[REQUIRED WORK] Every line of the data below must be given again exactly.

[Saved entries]

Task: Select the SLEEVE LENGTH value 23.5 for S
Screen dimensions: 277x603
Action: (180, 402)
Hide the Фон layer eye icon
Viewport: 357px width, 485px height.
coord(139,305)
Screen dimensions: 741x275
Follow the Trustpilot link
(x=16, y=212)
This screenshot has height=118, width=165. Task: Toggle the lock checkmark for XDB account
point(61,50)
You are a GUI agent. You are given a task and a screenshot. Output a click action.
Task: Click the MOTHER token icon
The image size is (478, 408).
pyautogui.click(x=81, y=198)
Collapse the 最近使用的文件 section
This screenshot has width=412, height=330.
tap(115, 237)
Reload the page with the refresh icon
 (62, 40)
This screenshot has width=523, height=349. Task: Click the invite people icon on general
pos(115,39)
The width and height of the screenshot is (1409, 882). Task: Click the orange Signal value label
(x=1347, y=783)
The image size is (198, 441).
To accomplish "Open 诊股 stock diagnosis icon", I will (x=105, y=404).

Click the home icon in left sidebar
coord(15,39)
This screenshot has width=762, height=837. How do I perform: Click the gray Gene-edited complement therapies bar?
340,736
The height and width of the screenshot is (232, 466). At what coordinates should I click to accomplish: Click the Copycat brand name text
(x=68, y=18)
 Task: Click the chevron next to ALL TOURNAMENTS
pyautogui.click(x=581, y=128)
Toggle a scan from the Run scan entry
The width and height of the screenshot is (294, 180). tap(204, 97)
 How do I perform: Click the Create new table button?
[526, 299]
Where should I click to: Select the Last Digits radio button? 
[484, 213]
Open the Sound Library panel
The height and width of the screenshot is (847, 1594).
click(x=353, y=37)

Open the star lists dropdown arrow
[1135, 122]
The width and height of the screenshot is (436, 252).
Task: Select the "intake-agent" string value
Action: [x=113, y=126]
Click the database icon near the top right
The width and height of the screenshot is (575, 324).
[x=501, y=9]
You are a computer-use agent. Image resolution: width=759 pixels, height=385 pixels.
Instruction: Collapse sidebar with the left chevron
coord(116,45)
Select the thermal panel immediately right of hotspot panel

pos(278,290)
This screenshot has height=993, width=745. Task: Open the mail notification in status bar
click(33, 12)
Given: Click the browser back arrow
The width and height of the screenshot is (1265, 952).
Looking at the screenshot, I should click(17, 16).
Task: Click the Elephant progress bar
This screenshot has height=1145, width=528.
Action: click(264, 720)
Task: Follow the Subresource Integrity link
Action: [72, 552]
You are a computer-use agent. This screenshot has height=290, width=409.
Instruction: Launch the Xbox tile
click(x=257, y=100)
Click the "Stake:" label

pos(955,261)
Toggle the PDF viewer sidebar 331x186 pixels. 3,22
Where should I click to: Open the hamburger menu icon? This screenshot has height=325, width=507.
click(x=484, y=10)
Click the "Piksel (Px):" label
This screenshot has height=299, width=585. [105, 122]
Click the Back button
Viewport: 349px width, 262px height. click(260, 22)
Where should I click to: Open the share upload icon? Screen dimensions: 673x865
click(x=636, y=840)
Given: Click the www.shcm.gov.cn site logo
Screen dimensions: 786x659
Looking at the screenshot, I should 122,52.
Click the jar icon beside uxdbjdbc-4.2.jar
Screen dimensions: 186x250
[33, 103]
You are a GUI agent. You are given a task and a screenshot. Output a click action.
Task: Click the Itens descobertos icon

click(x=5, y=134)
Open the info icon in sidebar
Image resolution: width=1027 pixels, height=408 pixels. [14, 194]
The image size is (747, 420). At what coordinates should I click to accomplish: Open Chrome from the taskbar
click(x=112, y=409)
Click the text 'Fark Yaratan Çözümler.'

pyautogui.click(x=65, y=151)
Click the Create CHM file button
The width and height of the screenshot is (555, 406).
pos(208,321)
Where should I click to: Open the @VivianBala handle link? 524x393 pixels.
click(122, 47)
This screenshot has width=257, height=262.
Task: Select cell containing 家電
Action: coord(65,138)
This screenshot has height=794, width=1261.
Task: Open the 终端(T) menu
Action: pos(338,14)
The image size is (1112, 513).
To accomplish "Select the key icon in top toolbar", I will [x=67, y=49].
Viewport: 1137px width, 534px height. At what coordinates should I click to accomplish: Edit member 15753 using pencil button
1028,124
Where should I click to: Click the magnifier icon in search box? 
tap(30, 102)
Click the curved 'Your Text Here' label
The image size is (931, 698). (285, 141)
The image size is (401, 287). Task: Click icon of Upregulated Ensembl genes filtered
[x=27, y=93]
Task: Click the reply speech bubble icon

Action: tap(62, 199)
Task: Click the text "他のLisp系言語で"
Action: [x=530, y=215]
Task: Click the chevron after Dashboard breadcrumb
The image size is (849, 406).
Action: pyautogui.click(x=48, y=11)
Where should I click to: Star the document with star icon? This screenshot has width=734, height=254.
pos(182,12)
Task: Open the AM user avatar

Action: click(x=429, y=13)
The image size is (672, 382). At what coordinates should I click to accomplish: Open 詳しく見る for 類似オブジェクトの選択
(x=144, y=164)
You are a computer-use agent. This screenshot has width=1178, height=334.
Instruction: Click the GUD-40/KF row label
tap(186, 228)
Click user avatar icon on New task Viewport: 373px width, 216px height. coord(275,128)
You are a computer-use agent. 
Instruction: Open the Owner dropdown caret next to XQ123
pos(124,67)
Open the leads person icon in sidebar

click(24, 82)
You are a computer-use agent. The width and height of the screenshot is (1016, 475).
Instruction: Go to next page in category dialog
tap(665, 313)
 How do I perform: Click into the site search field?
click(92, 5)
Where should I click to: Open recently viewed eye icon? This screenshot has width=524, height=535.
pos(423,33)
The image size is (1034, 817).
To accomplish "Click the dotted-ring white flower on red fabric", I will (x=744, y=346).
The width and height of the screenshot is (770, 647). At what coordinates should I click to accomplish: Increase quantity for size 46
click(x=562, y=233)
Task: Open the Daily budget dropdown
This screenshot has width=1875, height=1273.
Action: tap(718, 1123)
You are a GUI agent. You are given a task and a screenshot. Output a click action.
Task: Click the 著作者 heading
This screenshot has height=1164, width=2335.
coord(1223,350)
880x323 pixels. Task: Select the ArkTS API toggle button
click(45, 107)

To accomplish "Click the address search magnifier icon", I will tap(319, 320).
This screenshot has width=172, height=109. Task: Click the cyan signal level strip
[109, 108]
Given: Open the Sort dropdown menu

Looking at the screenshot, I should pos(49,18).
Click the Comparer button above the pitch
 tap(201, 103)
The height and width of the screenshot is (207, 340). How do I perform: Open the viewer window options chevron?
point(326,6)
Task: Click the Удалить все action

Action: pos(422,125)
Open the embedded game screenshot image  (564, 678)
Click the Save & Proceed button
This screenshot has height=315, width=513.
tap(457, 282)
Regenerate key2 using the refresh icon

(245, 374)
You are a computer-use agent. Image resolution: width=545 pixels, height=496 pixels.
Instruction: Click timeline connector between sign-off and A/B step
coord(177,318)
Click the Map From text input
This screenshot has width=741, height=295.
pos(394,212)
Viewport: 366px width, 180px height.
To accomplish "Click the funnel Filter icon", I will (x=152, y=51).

[OUTPUT BELOW]
Task: Select the SLEEVE LENGTH value 23.5 for S
Screen dimensions: 277x603
Action: (180, 402)
Hide the Фон layer eye icon
Viewport: 357px width, 485px height.
coord(139,305)
Screen dimensions: 741x275
Follow the Trustpilot link
(x=16, y=212)
This screenshot has height=118, width=165. Task: Toggle the lock checkmark for XDB account
point(61,50)
You are a GUI agent. You are given a task and a screenshot. Output a click action.
Task: Click the MOTHER token icon
The image size is (478, 408).
pyautogui.click(x=81, y=198)
Collapse the 最近使用的文件 section
This screenshot has width=412, height=330.
tap(115, 237)
Reload the page with the refresh icon
 (62, 40)
This screenshot has width=523, height=349. Task: Click the invite people icon on general
pos(115,39)
The width and height of the screenshot is (1409, 882). Task: Click the orange Signal value label
(x=1347, y=783)
The image size is (198, 441).
To accomplish "Open 诊股 stock diagnosis icon", I will (x=105, y=404).

Click the home icon in left sidebar
coord(15,39)
This screenshot has width=762, height=837. How do I perform: Click the gray Gene-edited complement therapies bar?
340,736
The height and width of the screenshot is (232, 466). At what coordinates should I click to accomplish: Click the Copycat brand name text
(x=68, y=18)
 Task: Click the chevron next to ALL TOURNAMENTS
pyautogui.click(x=581, y=128)
Toggle a scan from the Run scan entry
The width and height of the screenshot is (294, 180). tap(204, 97)
 How do I perform: Click the Create new table button?
[526, 299]
Where should I click to: Select the Last Digits radio button? 
[484, 213]
Open the Sound Library panel
The height and width of the screenshot is (847, 1594).
click(x=353, y=37)

Open the star lists dropdown arrow
[1135, 122]
The width and height of the screenshot is (436, 252).
Task: Select the "intake-agent" string value
Action: [x=113, y=126]
Click the database icon near the top right
The width and height of the screenshot is (575, 324).
[x=501, y=9]
You are a computer-use agent. Image resolution: width=759 pixels, height=385 pixels.
Instruction: Collapse sidebar with the left chevron
coord(116,45)
Select the thermal panel immediately right of hotspot panel

pos(278,290)
This screenshot has height=993, width=745. Task: Open the mail notification in status bar
click(33, 12)
Given: Click the browser back arrow
The width and height of the screenshot is (1265, 952).
Looking at the screenshot, I should click(17, 16).
Task: Click the Elephant progress bar
This screenshot has height=1145, width=528.
Action: click(264, 720)
Task: Follow the Subresource Integrity link
Action: [72, 552]
You are a computer-use agent. This screenshot has height=290, width=409.
Instruction: Launch the Xbox tile
click(x=257, y=100)
Click the "Stake:" label

pos(955,261)
Toggle the PDF viewer sidebar 331x186 pixels. 3,22
Where should I click to: Open the hamburger menu icon? This screenshot has height=325, width=507.
click(x=484, y=10)
Click the "Piksel (Px):" label
This screenshot has height=299, width=585. [105, 122]
Click the Back button
Viewport: 349px width, 262px height. click(260, 22)
Where should I click to: Open the share upload icon? Screen dimensions: 673x865
click(x=636, y=840)
Given: Click the www.shcm.gov.cn site logo
Screen dimensions: 786x659
Looking at the screenshot, I should 122,52.
Click the jar icon beside uxdbjdbc-4.2.jar
Screen dimensions: 186x250
[33, 103]
You are a GUI agent. You are given a task and a screenshot. Output a click action.
Task: Click the Itens descobertos icon

click(x=5, y=134)
Open the info icon in sidebar
Image resolution: width=1027 pixels, height=408 pixels. [14, 194]
The image size is (747, 420). At what coordinates should I click to accomplish: Open Chrome from the taskbar
click(x=112, y=409)
Click the text 'Fark Yaratan Çözümler.'

pyautogui.click(x=65, y=151)
Click the Create CHM file button
The width and height of the screenshot is (555, 406).
pos(208,321)
Where should I click to: Open the @VivianBala handle link? 524x393 pixels.
click(122, 47)
This screenshot has width=257, height=262.
Task: Select cell containing 家電
Action: coord(65,138)
This screenshot has height=794, width=1261.
Task: Open the 终端(T) menu
Action: pos(338,14)
The image size is (1112, 513).
To accomplish "Select the key icon in top toolbar", I will [x=67, y=49].
Viewport: 1137px width, 534px height. At what coordinates should I click to accomplish: Edit member 15753 using pencil button
1028,124
Where should I click to: Click the magnifier icon in search box? 
tap(30, 102)
Click the curved 'Your Text Here' label
The image size is (931, 698). (285, 141)
The image size is (401, 287). Task: Click icon of Upregulated Ensembl genes filtered
[x=27, y=93]
Task: Click the reply speech bubble icon

Action: tap(62, 199)
Task: Click the text "他のLisp系言語で"
Action: [x=530, y=215]
Task: Click the chevron after Dashboard breadcrumb
The image size is (849, 406).
Action: pyautogui.click(x=48, y=11)
Where should I click to: Star the document with star icon? This screenshot has width=734, height=254.
pos(182,12)
Task: Open the AM user avatar

Action: click(x=429, y=13)
The image size is (672, 382). At what coordinates should I click to accomplish: Open 詳しく見る for 類似オブジェクトの選択
(x=144, y=164)
You are a computer-use agent. This screenshot has width=1178, height=334.
Instruction: Click the GUD-40/KF row label
tap(186, 228)
Click user avatar icon on New task Viewport: 373px width, 216px height. coord(275,128)
You are a computer-use agent. 
Instruction: Open the Owner dropdown caret next to XQ123
pos(124,67)
Open the leads person icon in sidebar

click(24, 82)
You are a computer-use agent. The width and height of the screenshot is (1016, 475).
Instruction: Go to next page in category dialog
tap(665, 313)
 How do I perform: Click into the site search field?
click(92, 5)
Where should I click to: Open recently viewed eye icon? This screenshot has width=524, height=535.
pos(423,33)
The image size is (1034, 817).
To accomplish "Click the dotted-ring white flower on red fabric", I will (x=744, y=346).
The width and height of the screenshot is (770, 647). At what coordinates should I click to accomplish: Increase quantity for size 46
click(x=562, y=233)
Task: Open the Daily budget dropdown
This screenshot has width=1875, height=1273.
Action: tap(718, 1123)
You are a GUI agent. You are given a task and a screenshot. Output a click action.
Task: Click the 著作者 heading
This screenshot has height=1164, width=2335.
coord(1223,350)
880x323 pixels. Task: Select the ArkTS API toggle button
click(45, 107)

To accomplish "Click the address search magnifier icon", I will tap(319, 320).
This screenshot has width=172, height=109. Task: Click the cyan signal level strip
[109, 108]
Given: Open the Sort dropdown menu

Looking at the screenshot, I should pos(49,18).
Click the Comparer button above the pitch
 tap(201, 103)
The height and width of the screenshot is (207, 340). How do I perform: Open the viewer window options chevron?
point(326,6)
Task: Click the Удалить все action

Action: pos(422,125)
Open the embedded game screenshot image  (564, 678)
Click the Save & Proceed button
This screenshot has height=315, width=513.
tap(457, 282)
Regenerate key2 using the refresh icon

(245, 374)
You are a computer-use agent. Image resolution: width=545 pixels, height=496 pixels.
Instruction: Click timeline connector between sign-off and A/B step
coord(177,318)
Click the Map From text input
This screenshot has width=741, height=295.
pos(394,212)
Viewport: 366px width, 180px height.
To accomplish "Click the funnel Filter icon", I will (x=152, y=51).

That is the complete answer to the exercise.